* [TAREFA PROPOSTA]
No trecho abaixo sobre excludentes de criminalidade, repita sem nenhuma alteração a passagem que se inicia nas palavras com "No estado de" e vai até "flagrante delito etc.".

* [TRECHO SELECIONADO]
------------------------------------------------

No estado de necessidade existe ação e na legítima defesa, reação.
7. Outras excludentes de criminalidade. 
7.1. Estrito cumprimento de dever legal. 
Quem pratica uma ação em cumprimento de um dever imposto por lei não comete crime, de acordo com a norma permissiva inscrita no art. 23, III, do nosso Código Penal. Ocorrem situações em que a lei impõe determinada conduta e, em face da qual, embora típica, não será ilícita, ainda que cause lesão a um bem juridicamente tutelado. Nessas circunstâncias, isto é, no estrito cumprimento de dever legal, não constituem crimes a ação do carrasco que executa a sentença de morte decretada pelo Estado, do carcereiro que encarcera o criminoso sob o amparo de ordem judicial, do policial que prende o infrator em flagrante delito etc.

------------------------------------------------

Itens do conjunto de dados

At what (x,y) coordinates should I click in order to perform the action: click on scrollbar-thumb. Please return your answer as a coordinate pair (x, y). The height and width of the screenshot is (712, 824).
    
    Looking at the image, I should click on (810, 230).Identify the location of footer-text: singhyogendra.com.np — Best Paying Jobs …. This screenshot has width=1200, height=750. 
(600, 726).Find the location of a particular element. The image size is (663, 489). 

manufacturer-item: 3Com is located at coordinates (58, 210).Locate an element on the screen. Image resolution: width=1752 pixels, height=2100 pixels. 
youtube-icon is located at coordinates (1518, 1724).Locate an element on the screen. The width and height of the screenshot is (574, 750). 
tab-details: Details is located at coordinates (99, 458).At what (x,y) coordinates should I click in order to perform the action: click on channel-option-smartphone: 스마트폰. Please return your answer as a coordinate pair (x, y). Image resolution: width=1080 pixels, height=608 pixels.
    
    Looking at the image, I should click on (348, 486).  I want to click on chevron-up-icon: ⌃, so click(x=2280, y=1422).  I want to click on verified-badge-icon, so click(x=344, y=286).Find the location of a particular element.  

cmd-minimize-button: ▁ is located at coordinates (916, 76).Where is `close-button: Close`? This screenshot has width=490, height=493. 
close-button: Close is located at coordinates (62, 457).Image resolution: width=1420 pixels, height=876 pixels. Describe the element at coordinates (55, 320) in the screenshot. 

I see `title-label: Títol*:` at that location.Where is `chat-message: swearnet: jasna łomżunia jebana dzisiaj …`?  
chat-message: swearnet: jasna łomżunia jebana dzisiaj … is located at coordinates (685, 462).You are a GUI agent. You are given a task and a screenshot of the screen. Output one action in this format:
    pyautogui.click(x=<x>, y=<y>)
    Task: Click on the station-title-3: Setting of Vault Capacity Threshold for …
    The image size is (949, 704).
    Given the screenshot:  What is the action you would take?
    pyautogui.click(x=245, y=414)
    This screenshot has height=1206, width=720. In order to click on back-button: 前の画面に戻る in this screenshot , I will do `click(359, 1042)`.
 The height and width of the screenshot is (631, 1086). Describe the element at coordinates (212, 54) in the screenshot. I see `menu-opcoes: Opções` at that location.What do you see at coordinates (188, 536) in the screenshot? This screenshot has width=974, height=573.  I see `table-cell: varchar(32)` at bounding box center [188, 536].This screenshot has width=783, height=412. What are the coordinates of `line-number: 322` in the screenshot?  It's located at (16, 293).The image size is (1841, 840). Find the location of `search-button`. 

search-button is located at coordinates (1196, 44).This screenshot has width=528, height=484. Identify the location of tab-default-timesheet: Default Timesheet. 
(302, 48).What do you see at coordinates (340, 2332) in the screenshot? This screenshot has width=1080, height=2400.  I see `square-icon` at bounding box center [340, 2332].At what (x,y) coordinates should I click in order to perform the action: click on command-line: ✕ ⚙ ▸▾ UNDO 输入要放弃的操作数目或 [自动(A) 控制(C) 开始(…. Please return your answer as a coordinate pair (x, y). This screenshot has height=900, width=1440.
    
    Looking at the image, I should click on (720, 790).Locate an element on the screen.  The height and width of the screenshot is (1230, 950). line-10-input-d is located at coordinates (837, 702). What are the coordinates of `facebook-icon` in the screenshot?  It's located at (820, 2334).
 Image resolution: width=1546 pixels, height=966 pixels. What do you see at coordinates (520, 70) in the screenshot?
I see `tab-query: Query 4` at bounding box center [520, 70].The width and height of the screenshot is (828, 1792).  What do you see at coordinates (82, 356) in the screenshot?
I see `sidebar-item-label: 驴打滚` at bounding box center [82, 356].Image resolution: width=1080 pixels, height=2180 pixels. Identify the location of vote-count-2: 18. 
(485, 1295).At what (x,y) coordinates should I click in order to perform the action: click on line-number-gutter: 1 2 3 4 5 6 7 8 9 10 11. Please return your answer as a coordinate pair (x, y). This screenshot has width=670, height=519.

------------------------------------------------

* [RESULTADO DO EXERCÍCIO]
No estado de necessidade existe ação e na legítima defesa, reação.
7. Outras excludentes de criminalidade. 
7.1. Estrito cumprimento de dever legal. 
Quem pratica uma ação em cumprimento de um dever imposto por lei não comete crime, de acordo com a norma permissiva inscrita no art. 23, III, do nosso Código Penal. Ocorrem situações em que a lei impõe determinada conduta e, em face da qual, embora típica, não será ilícita, ainda que cause lesão a um bem juridicamente tutelado. Nessas circunstâncias, isto é, no estrito cumprimento de dever legal, não constituem crimes a ação do carrasco que executa a sentença de morte decretada pelo Estado, do carcereiro que encarcera o criminoso sob o amparo de ordem judicial, do policial que prende o infrator em flagrante delito etc.